O termo “lixo espacial” refere-se a restos de satélites e foguetes desativados que orbitam a Terra. Embora a maior parte desses detritos se desintegre ao reentrar na atmosfera devido ao calor extremo, peças maiores e mais resistentes têm sobrevivido à queda — e a frequência desses eventos está aumentando. Segundo dados do site Space, pelo menos um fragmento espacial cai no planeta semanalmente.
Estatísticas preocupantes para a aviação comercial
Estudos recentes indicam que o que antes era um risco negligenciável está se tornando uma ameaça real para a segurança aérea:
- Risco Localizado: Uma pesquisa publicada na Nature em 2025 revela que aeroportos em países como os Estados Unidos enfrentam até 26% de chance de terem voos impactados por detritos espaciais.
- Projeção para 2030: Um estudo do especialista William H. Ailor prevê que, até o final desta década, a probabilidade de um voo comercial colidir com lixo espacial será de 1 para 1.000.
- Impacto Letal: Mesmo fragmentos do tamanho de grãos de poeira podem causar danos catastróficos, especialmente se atingirem motores a jato em alta velocidade.
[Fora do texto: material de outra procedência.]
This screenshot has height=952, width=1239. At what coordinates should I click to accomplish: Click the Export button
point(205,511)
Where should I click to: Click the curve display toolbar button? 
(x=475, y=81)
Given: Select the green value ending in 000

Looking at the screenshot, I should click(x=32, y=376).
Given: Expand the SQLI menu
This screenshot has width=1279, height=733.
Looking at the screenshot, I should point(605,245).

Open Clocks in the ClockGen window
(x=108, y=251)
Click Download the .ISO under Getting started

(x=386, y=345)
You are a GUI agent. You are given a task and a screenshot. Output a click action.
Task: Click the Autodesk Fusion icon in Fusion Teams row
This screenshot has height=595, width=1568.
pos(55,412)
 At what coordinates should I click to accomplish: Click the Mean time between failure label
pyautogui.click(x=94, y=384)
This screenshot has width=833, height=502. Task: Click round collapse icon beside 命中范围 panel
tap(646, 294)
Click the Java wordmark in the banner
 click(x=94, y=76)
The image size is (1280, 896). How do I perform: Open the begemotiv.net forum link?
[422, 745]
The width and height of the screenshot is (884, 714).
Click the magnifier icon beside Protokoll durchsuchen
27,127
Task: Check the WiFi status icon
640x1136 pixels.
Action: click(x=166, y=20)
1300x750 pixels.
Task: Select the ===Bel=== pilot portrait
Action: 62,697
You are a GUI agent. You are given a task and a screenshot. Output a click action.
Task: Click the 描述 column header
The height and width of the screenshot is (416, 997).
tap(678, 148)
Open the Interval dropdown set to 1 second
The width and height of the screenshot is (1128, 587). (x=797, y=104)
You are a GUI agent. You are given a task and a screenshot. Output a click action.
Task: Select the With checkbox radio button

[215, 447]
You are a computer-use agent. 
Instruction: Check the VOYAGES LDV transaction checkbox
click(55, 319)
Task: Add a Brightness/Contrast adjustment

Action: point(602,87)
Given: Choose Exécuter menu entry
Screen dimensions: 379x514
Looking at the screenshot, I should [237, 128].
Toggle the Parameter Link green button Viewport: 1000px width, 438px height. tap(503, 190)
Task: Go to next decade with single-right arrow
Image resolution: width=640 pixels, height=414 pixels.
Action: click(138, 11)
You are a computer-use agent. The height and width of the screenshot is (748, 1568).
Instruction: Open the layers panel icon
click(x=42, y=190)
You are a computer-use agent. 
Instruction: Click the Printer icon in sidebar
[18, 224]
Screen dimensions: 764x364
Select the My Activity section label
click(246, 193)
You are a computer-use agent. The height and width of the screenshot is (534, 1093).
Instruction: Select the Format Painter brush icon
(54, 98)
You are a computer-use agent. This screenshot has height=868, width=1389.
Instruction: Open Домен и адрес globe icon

Casos Reais e Interrupções no Tráfego Aéreo
O problema já tem causado impactos operacionais significativos no espaço aéreo global:
- Espanha (2022): Parte do espaço aéreo espanhol foi fechada devido à reentrada descontrolada de um foguete chinês (Long March 5B) de 20 toneladas.
- Europa (2025): Recentemente, no verão de 2025, destroços de uma nave da SpaceX forçaram o fechamento de diversas rotas aéreas europeias para evitar desastres.
O que está sendo feito?
A comunidade científica busca agora definir os limites de segurança para a aviação. As principais estratégias em desenvolvimento incluem:
- Limitação de Detritos: Criar normas para reduzir a quantidade de hardware abandonado em órbitas que cruzam a altitude de cruzeiro das aeronaves.
- Previsão de Reentrada: Melhorar os sistemas de monitoramento para prever com exatidão quando e onde um objeto cairá, permitindo desvios preventivos de voos.
Resumo dos pontos principais:
- A reentrada de detritos ocorre na mesma altitude em que transitam aviões comerciais.
- O aumento no número de satélites e voos comerciais torna a colisão uma possibilidade estatística real.
- O fechamento temporário de espaços aéreos tem se tornado a principal ferramenta de prevenção.